→ WORK REQUIRED
Scan the entries for the word "icon" and report how many lines contain it, as a number with no other words.

→ DATA FOR THIS TASK
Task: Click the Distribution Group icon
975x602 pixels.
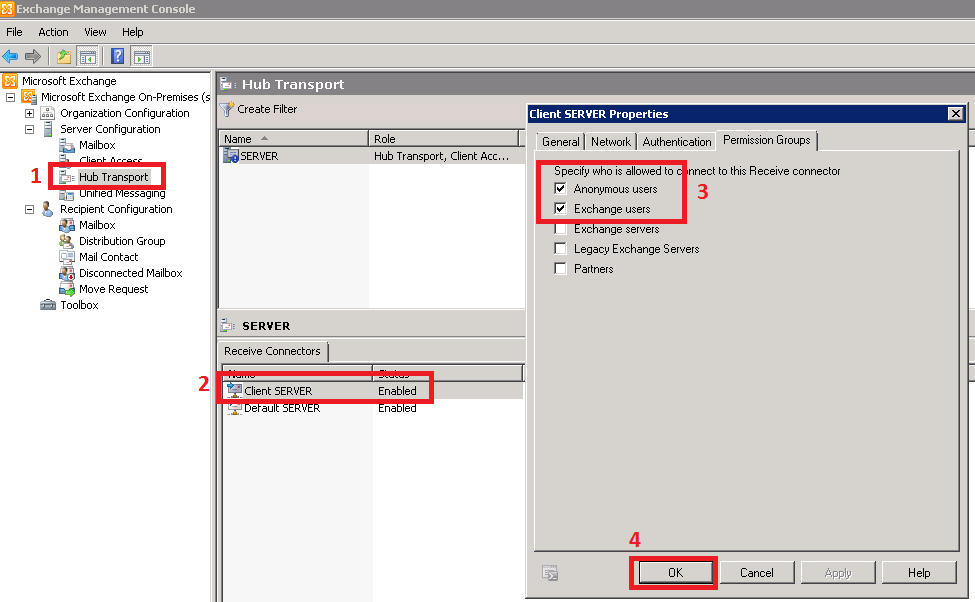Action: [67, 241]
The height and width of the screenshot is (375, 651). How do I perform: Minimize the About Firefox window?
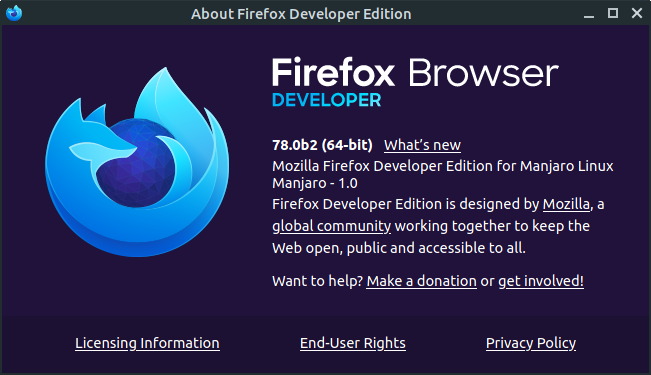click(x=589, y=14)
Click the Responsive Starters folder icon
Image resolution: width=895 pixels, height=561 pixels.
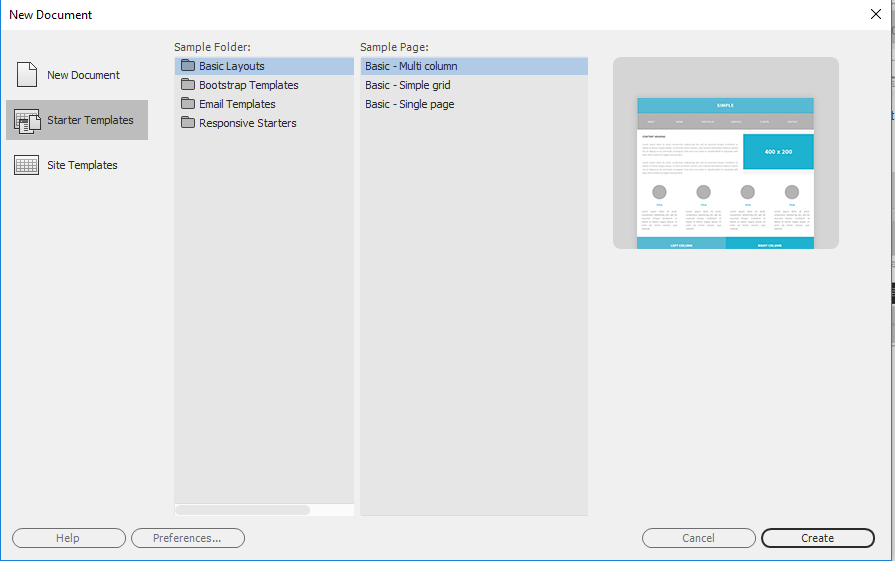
...
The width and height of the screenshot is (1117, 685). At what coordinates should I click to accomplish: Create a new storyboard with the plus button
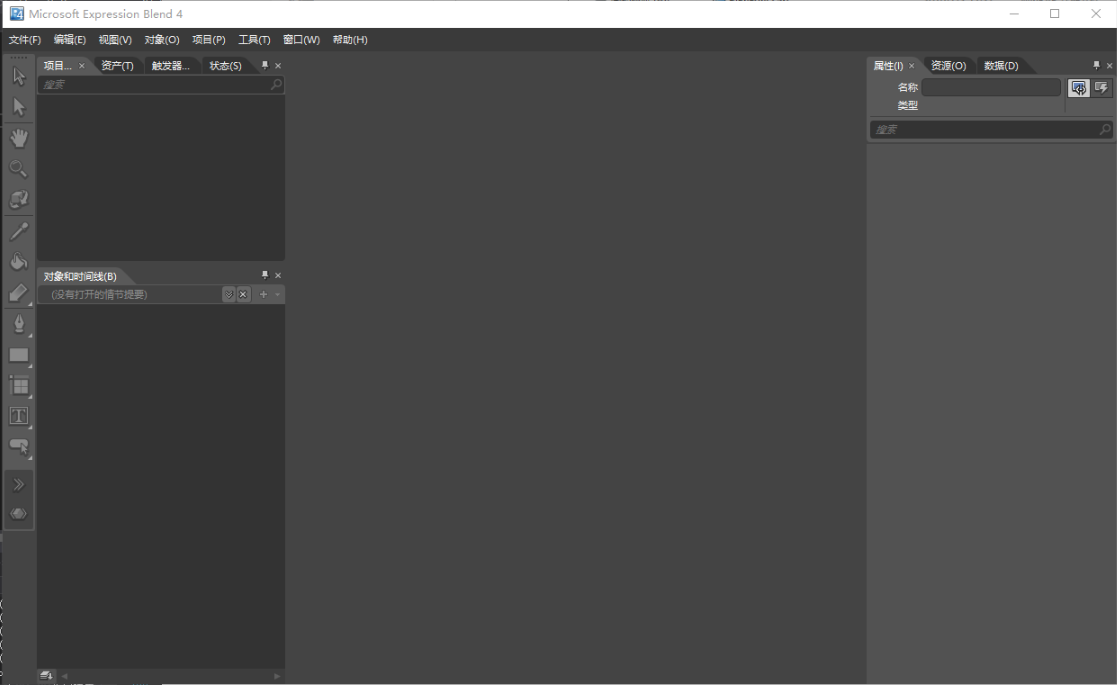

→ ANSWER FOR THIS EXERCISE
2